Months have passed since we last spoke and I hope they've all went well for you. Here's hoping January brought a happy New Year and Valentines a love to see you through the dreary cold of March and into springtime's bliss. Looking back at the blog I see that I posted a December update but nothing since - my apologies for being so incommunicative! I will strive to correct the situation immediately.
Steady progress is being made on the latest novel, though I have to admit the thing is stubborn. At ninety thousand words the harsh realization that a good amount of pruning will be required has settled in. Added to that, the work itself has become thicker - first edits are always that way for me, a critical eye sieving through the initial creative tailings to find the worthy material and discard the waste. In the case of the current novel there have been some fairly hefty plot changes which have required a lot of in-depth editing just to get out of the first draft stage. Next comes what I like to call "the bloodying up" of the document - a read-aloud with a red pen in hand. Usually a pen sacrifices itself on the altar of editing during this stage. It's sad and slow but a necessary process.

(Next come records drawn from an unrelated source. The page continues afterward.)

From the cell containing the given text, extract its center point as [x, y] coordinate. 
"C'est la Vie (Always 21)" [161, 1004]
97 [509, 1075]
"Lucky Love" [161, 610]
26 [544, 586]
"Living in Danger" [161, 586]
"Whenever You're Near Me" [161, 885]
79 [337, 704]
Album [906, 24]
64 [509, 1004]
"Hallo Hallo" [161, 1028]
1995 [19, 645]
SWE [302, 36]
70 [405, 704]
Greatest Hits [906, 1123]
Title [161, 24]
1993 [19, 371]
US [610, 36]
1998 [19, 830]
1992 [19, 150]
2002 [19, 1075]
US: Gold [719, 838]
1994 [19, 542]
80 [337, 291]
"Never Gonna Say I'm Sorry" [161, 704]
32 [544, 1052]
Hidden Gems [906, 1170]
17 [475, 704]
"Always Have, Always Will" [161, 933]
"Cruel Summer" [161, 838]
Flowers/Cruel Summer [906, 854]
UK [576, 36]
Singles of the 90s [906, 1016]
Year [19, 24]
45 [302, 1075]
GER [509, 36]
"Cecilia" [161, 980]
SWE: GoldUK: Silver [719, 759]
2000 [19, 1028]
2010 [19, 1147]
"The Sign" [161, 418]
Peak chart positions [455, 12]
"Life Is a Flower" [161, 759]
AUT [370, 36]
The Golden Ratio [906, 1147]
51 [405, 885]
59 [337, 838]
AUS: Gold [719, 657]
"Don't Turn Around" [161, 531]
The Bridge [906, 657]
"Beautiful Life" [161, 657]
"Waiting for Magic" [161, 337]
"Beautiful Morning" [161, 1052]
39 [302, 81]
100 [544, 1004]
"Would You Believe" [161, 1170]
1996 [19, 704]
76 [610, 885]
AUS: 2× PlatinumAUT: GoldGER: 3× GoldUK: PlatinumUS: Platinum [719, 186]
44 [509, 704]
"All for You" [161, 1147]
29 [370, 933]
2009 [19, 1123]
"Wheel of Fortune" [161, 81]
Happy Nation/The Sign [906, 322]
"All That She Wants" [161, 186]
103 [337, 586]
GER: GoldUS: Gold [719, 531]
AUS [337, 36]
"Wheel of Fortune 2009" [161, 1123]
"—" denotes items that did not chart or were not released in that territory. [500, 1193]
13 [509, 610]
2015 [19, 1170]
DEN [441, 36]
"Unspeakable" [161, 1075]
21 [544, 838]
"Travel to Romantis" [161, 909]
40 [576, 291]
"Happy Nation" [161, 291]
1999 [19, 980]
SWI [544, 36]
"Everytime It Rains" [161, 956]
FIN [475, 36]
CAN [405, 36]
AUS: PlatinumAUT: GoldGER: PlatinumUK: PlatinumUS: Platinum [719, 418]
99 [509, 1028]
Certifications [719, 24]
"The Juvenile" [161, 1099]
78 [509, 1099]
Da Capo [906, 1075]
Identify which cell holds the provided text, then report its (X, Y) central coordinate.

Time of Death is slated for release this September. Currently it's working through the shadowy halls of the publisher, going through whatever dark rituals are required to make it a book. Sometimes I think of Kevin Bacon pledging Omega Theta Pi in Animal House when I imagine what a book goes through to be released. I imagine hooded figures in candlelit rooms flogging the manuscript…thank you sir, may I have another. Regardless, somewhere out there the first installment of Mel Rush's adventures waits to be sprung on the public. Hopefully it will be to at least moderate acclaim!
Indiana in February is a gray and gloomy place. Even someone like me, who loves the whole winter scene, gets a little burned out on slate-gray skies and bare trees by this time of year. I find myself checking the bed where we planted lilies last fall, looking for the first signs of life pushing through the soil. It's an over-eager impulse since the last frost date for Indiana isn't until early May. Still, there's a fluttering in my heart each time I look out the window at the swath of soil we worked last year. I hope the squirrels haven't undone most of our work!
Long before the lilies come up, though, will be the 'official first rite of spring' - morel mushroom season. In Indiana the season kicks off right around my brother's birthday, a handy reminder for me to get my hiking boots and best stick ready to prowl the ravines and woodlands. I am absolutely no good at this outdoor activity, not that I'm any sort of woodsman per se. My father has returned from his mushrooming haunts with garbage bags full when the fates align and there's a good season. Myself, I'm lucky to see a single mushroom (in fact I think that's my record in recent years). Still, there's been a lot of snow this year; if the weather doesn't turn dry we might be in luck.
That's the way things are going at the moment. I will provide you further updates on the book's progress as September draws nearer and I hope to have my second manuscript ready for hard editing within the next month. Wish me luck!